- Data extract
'''
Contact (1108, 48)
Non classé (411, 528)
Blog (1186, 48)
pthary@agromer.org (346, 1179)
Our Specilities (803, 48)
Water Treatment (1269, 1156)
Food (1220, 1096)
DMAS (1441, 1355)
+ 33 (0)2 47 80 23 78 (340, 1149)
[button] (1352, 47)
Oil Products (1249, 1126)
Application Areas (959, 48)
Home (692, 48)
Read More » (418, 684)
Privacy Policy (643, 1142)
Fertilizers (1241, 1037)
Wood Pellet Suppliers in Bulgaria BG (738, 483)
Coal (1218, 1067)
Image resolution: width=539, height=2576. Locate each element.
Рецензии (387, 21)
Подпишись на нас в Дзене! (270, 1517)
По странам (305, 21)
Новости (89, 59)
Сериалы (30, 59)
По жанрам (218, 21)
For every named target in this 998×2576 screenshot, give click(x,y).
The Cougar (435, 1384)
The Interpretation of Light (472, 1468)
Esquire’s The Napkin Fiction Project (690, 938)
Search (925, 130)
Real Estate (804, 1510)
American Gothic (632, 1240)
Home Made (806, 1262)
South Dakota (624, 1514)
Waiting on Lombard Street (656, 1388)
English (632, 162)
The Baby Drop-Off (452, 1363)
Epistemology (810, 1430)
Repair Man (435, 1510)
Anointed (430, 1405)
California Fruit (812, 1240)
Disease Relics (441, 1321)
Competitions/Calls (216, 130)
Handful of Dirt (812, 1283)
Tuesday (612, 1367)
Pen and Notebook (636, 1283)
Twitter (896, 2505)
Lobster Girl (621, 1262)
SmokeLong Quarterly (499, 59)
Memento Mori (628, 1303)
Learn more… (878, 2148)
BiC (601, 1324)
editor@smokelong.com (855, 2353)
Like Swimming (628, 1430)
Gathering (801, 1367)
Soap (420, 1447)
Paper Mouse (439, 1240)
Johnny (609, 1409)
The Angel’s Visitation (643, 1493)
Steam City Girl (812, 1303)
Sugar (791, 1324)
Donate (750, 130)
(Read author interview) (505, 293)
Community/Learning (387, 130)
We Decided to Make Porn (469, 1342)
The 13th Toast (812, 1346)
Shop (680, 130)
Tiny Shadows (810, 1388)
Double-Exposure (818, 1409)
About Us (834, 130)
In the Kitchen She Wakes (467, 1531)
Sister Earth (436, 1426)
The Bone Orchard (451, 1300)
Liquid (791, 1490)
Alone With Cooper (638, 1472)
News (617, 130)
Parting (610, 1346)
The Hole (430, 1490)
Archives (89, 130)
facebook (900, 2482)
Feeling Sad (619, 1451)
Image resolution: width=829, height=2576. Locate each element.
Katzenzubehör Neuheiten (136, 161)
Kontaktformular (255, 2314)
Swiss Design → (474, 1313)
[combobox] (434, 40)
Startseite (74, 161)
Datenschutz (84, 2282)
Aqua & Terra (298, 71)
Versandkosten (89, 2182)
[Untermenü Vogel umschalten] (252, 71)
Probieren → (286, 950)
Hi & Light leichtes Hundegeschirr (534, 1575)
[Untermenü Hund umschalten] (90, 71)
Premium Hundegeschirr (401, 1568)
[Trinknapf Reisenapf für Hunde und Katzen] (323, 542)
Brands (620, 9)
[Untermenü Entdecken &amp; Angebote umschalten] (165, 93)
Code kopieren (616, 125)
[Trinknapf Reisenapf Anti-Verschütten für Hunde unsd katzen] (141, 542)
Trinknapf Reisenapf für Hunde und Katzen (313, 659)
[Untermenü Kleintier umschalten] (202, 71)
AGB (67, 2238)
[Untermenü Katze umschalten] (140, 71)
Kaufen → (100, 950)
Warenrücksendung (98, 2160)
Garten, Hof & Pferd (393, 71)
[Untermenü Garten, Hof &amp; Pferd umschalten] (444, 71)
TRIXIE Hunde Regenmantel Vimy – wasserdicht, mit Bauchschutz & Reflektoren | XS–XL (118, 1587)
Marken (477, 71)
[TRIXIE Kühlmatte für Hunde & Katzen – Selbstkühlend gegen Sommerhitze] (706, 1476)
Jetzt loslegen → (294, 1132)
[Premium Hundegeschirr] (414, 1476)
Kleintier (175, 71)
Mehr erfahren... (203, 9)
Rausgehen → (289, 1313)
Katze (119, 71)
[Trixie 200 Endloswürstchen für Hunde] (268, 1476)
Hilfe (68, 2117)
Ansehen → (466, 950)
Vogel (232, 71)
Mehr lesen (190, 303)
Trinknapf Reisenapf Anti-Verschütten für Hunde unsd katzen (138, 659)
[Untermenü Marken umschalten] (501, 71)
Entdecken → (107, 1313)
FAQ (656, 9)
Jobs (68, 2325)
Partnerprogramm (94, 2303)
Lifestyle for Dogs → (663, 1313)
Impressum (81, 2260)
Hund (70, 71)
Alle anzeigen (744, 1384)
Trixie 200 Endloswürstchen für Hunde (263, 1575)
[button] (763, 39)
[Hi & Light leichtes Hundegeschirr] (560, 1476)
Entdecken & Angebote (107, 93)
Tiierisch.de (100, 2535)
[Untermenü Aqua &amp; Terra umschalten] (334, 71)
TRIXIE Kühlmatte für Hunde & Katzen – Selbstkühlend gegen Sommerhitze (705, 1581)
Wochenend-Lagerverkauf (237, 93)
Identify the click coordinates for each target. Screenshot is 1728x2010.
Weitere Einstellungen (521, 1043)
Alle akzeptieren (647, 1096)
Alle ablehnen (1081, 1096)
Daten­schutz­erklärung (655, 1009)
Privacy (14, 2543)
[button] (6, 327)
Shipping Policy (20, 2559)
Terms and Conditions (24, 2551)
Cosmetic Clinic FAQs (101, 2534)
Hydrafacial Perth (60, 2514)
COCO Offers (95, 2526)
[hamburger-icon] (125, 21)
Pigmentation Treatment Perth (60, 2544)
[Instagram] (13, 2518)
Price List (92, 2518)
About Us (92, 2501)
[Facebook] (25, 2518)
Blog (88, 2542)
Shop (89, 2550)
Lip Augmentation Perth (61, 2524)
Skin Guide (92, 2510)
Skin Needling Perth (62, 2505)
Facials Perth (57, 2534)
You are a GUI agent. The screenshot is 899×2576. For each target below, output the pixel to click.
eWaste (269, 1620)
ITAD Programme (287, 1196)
'''
What is needed is an exact copy of all the data above.

Contact (1108, 48)
Non classé (411, 528)
Blog (1186, 48)
pthary@agromer.org (346, 1179)
Our Specilities (803, 48)
Water Treatment (1269, 1156)
Food (1220, 1096)
DMAS (1441, 1355)
+ 33 (0)2 47 80 23 78 (340, 1149)
[button] (1352, 47)
Oil Products (1249, 1126)
Application Areas (959, 48)
Home (692, 48)
Read More » (418, 684)
Privacy Policy (643, 1142)
Fertilizers (1241, 1037)
Wood Pellet Suppliers in Bulgaria BG (738, 483)
Coal (1218, 1067)
Image resolution: width=539, height=2576. Locate each element.
Рецензии (387, 21)
Подпишись на нас в Дзене! (270, 1517)
По странам (305, 21)
Новости (89, 59)
Сериалы (30, 59)
По жанрам (218, 21)
For every named target in this 998×2576 screenshot, give click(x,y).
The Cougar (435, 1384)
The Interpretation of Light (472, 1468)
Esquire’s The Napkin Fiction Project (690, 938)
Search (925, 130)
Real Estate (804, 1510)
American Gothic (632, 1240)
Home Made (806, 1262)
South Dakota (624, 1514)
Waiting on Lombard Street (656, 1388)
English (632, 162)
The Baby Drop-Off (452, 1363)
Epistemology (810, 1430)
Repair Man (435, 1510)
Anointed (430, 1405)
California Fruit (812, 1240)
Disease Relics (441, 1321)
Competitions/Calls (216, 130)
Handful of Dirt (812, 1283)
Tuesday (612, 1367)
Pen and Notebook (636, 1283)
Twitter (896, 2505)
Lobster Girl (621, 1262)
SmokeLong Quarterly (499, 59)
Memento Mori (628, 1303)
Learn more… (878, 2148)
BiC (601, 1324)
editor@smokelong.com (855, 2353)
Like Swimming (628, 1430)
Gathering (801, 1367)
Soap (420, 1447)
Paper Mouse (439, 1240)
Johnny (609, 1409)
The Angel’s Visitation (643, 1493)
Steam City Girl (812, 1303)
Sugar (791, 1324)
Donate (750, 130)
(Read author interview) (505, 293)
Community/Learning (387, 130)
We Decided to Make Porn (469, 1342)
The 13th Toast (812, 1346)
Shop (680, 130)
Tiny Shadows (810, 1388)
Double-Exposure (818, 1409)
About Us (834, 130)
In the Kitchen She Wakes (467, 1531)
Sister Earth (436, 1426)
The Bone Orchard (451, 1300)
Liquid (791, 1490)
Alone With Cooper (638, 1472)
News (617, 130)
Parting (610, 1346)
The Hole (430, 1490)
Archives (89, 130)
facebook (900, 2482)
Feeling Sad (619, 1451)
Image resolution: width=829, height=2576. Locate each element.
Katzenzubehör Neuheiten (136, 161)
Kontaktformular (255, 2314)
Swiss Design → (474, 1313)
[combobox] (434, 40)
Startseite (74, 161)
Datenschutz (84, 2282)
Aqua & Terra (298, 71)
Versandkosten (89, 2182)
[Untermenü Vogel umschalten] (252, 71)
Probieren → (286, 950)
Hi & Light leichtes Hundegeschirr (534, 1575)
[Untermenü Hund umschalten] (90, 71)
Premium Hundegeschirr (401, 1568)
[Trinknapf Reisenapf für Hunde und Katzen] (323, 542)
Brands (620, 9)
[Untermenü Entdecken &amp; Angebote umschalten] (165, 93)
Code kopieren (616, 125)
[Trinknapf Reisenapf Anti-Verschütten für Hunde unsd katzen] (141, 542)
Trinknapf Reisenapf für Hunde und Katzen (313, 659)
[Untermenü Kleintier umschalten] (202, 71)
AGB (67, 2238)
[Untermenü Katze umschalten] (140, 71)
Kaufen → (100, 950)
Warenrücksendung (98, 2160)
Garten, Hof & Pferd (393, 71)
[Untermenü Garten, Hof &amp; Pferd umschalten] (444, 71)
TRIXIE Hunde Regenmantel Vimy – wasserdicht, mit Bauchschutz & Reflektoren | XS–XL (118, 1587)
Marken (477, 71)
[TRIXIE Kühlmatte für Hunde & Katzen – Selbstkühlend gegen Sommerhitze] (706, 1476)
Jetzt loslegen → (294, 1132)
[Premium Hundegeschirr] (414, 1476)
Kleintier (175, 71)
Mehr erfahren... (203, 9)
Rausgehen → (289, 1313)
Katze (119, 71)
[Trixie 200 Endloswürstchen für Hunde] (268, 1476)
Hilfe (68, 2117)
Ansehen → (466, 950)
Vogel (232, 71)
Mehr lesen (190, 303)
Trinknapf Reisenapf Anti-Verschütten für Hunde unsd katzen (138, 659)
[Untermenü Marken umschalten] (501, 71)
Entdecken → (107, 1313)
FAQ (656, 9)
Jobs (68, 2325)
Partnerprogramm (94, 2303)
Lifestyle for Dogs → (663, 1313)
Impressum (81, 2260)
Hund (70, 71)
Alle anzeigen (744, 1384)
Trixie 200 Endloswürstchen für Hunde (263, 1575)
[button] (763, 39)
[Hi & Light leichtes Hundegeschirr] (560, 1476)
Entdecken & Angebote (107, 93)
Tiierisch.de (100, 2535)
[Untermenü Aqua &amp; Terra umschalten] (334, 71)
TRIXIE Kühlmatte für Hunde & Katzen – Selbstkühlend gegen Sommerhitze (705, 1581)
Wochenend-Lagerverkauf (237, 93)
Identify the click coordinates for each target. Screenshot is 1728x2010.
Weitere Einstellungen (521, 1043)
Alle akzeptieren (647, 1096)
Alle ablehnen (1081, 1096)
Daten­schutz­erklärung (655, 1009)
Privacy (14, 2543)
[button] (6, 327)
Shipping Policy (20, 2559)
Terms and Conditions (24, 2551)
Cosmetic Clinic FAQs (101, 2534)
Hydrafacial Perth (60, 2514)
COCO Offers (95, 2526)
[hamburger-icon] (125, 21)
Pigmentation Treatment Perth (60, 2544)
[Instagram] (13, 2518)
Price List (92, 2518)
About Us (92, 2501)
[Facebook] (25, 2518)
Blog (88, 2542)
Shop (89, 2550)
Lip Augmentation Perth (61, 2524)
Skin Guide (92, 2510)
Skin Needling Perth (62, 2505)
Facials Perth (57, 2534)
You are a GUI agent. The screenshot is 899×2576. For each target below, output the pixel to click.
eWaste (269, 1620)
ITAD Programme (287, 1196)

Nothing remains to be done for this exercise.